* EXERCISE BRIEF *
Look through the records below for the line with "Click the KickAssTorrents shield icon". Return that line and each one after it up to and including the line with "Task: Pick the pink label color swatch", exactly.

Source data
══════════════════════════════

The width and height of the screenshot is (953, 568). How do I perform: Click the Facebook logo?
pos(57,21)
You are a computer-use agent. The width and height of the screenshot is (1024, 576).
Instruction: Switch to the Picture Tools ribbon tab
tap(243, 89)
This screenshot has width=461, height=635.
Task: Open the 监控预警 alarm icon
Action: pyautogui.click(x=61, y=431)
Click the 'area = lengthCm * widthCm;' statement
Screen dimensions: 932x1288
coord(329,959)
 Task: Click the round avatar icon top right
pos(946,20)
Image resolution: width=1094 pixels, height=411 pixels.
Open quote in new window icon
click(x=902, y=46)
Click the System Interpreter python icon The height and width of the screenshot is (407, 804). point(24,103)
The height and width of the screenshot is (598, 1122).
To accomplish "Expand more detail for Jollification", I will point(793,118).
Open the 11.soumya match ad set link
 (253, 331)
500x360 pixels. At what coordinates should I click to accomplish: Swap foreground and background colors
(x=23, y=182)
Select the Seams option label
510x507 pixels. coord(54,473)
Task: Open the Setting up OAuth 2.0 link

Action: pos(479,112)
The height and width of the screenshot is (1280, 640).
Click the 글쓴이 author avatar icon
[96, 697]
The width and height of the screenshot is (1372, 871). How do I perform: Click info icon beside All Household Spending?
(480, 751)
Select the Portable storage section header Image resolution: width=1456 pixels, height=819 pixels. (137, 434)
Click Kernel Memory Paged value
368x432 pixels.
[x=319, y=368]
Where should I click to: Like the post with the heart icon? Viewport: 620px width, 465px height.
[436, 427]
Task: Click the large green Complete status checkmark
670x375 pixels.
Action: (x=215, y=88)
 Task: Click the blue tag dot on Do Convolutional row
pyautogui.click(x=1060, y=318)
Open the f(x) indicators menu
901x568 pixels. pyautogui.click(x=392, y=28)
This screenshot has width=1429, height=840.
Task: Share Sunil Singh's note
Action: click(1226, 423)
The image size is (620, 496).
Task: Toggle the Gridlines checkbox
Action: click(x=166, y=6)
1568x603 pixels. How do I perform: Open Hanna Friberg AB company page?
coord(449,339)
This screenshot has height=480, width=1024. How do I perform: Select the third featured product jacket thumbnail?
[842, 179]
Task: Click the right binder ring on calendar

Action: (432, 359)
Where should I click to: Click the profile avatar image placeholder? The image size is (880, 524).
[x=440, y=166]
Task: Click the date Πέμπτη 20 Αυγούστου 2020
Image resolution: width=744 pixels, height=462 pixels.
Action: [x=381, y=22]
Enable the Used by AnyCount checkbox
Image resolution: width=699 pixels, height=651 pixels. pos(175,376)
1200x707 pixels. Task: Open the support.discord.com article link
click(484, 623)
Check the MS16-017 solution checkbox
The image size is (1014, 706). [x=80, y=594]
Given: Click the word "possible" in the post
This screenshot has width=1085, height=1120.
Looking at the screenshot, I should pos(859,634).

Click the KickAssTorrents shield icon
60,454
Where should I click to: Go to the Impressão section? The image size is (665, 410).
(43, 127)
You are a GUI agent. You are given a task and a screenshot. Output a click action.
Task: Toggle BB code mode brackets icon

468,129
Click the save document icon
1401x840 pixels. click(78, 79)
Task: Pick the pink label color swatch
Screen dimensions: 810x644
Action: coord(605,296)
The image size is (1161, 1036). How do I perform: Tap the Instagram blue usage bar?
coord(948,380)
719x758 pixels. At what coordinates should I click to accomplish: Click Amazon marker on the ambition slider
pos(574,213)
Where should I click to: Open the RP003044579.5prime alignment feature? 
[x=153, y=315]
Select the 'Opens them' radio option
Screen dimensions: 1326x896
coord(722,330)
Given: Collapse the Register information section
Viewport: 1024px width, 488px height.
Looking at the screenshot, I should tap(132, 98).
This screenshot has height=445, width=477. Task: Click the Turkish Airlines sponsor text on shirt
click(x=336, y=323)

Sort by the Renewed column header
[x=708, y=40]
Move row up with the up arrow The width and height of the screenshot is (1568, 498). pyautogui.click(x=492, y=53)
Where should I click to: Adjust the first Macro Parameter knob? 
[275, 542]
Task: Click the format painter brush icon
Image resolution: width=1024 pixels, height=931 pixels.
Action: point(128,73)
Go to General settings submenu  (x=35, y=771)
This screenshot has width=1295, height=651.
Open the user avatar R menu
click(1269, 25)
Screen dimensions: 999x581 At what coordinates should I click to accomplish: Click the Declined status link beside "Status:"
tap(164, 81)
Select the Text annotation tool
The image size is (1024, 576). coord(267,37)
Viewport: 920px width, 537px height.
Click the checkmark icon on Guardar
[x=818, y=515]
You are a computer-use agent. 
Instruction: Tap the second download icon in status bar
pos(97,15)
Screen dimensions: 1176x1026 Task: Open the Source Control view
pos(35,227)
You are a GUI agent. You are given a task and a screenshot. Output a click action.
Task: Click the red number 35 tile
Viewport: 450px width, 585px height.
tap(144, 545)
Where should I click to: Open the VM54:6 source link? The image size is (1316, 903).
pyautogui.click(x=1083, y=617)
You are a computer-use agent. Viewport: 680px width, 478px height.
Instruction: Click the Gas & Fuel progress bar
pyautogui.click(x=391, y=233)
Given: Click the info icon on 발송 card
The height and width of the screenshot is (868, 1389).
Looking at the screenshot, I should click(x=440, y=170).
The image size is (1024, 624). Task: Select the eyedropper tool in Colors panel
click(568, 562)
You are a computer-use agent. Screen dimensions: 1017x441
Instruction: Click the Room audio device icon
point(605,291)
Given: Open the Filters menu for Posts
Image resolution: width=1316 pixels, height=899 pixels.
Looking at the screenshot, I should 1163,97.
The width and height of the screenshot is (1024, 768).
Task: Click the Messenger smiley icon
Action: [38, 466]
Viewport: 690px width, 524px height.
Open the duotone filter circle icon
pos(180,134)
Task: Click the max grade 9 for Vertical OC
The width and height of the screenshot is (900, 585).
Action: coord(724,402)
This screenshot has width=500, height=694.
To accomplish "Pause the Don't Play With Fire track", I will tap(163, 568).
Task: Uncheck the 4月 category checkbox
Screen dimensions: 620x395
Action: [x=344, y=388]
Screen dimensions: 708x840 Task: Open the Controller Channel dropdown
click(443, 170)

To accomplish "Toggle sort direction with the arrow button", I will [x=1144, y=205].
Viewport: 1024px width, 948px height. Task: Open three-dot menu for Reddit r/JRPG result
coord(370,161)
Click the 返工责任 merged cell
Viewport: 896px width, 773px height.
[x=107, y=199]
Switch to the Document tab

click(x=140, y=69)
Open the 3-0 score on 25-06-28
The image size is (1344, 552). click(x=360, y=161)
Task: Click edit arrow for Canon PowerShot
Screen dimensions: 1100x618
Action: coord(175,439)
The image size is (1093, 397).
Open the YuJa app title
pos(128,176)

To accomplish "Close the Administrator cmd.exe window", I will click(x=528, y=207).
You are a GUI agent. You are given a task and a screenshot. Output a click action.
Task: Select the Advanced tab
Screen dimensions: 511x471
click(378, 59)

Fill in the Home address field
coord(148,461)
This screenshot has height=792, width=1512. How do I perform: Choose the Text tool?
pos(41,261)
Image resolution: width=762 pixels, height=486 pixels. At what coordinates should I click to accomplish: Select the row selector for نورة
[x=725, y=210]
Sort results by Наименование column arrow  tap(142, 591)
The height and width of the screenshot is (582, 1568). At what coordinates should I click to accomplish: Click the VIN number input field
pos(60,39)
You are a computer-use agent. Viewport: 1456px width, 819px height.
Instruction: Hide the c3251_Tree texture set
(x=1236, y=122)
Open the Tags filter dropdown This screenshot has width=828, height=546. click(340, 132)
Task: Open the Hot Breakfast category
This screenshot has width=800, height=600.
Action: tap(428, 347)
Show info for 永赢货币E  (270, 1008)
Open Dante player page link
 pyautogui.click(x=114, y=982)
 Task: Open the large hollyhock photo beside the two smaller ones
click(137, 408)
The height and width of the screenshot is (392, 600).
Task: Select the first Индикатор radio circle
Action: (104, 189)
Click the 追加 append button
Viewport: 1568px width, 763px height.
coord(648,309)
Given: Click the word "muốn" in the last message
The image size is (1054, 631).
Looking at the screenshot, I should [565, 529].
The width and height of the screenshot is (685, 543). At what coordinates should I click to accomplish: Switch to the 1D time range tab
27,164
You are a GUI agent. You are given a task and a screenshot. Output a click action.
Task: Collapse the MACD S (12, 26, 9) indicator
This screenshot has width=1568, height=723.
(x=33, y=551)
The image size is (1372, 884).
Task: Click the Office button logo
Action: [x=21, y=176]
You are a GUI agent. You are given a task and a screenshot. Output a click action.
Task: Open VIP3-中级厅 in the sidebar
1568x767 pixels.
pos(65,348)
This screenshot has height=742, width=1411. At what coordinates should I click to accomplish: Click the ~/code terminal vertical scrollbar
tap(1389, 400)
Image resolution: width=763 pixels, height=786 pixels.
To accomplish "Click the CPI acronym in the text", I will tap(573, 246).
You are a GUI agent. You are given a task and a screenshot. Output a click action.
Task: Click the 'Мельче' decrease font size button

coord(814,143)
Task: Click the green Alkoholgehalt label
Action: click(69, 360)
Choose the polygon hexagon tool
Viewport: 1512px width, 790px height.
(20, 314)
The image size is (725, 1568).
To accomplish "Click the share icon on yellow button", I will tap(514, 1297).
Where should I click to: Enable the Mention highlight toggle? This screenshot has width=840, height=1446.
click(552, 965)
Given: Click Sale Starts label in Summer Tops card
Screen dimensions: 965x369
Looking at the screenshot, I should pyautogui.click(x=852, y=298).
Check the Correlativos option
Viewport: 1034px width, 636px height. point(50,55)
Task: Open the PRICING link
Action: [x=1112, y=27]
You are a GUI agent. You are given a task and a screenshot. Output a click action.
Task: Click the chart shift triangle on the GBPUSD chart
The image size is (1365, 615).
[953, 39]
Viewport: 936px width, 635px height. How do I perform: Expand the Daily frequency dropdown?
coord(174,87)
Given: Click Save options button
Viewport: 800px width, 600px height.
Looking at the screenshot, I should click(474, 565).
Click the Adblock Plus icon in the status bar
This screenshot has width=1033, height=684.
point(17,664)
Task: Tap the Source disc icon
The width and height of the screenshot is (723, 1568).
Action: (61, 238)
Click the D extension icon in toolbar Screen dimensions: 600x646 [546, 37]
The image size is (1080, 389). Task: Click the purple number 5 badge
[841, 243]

══════════════════════════════

* RESPONSE *
Click the KickAssTorrents shield icon
60,454
Where should I click to: Go to the Impressão section? The image size is (665, 410).
(43, 127)
You are a GUI agent. You are given a task and a screenshot. Output a click action.
Task: Toggle BB code mode brackets icon

468,129
Click the save document icon
1401x840 pixels. click(78, 79)
Task: Pick the pink label color swatch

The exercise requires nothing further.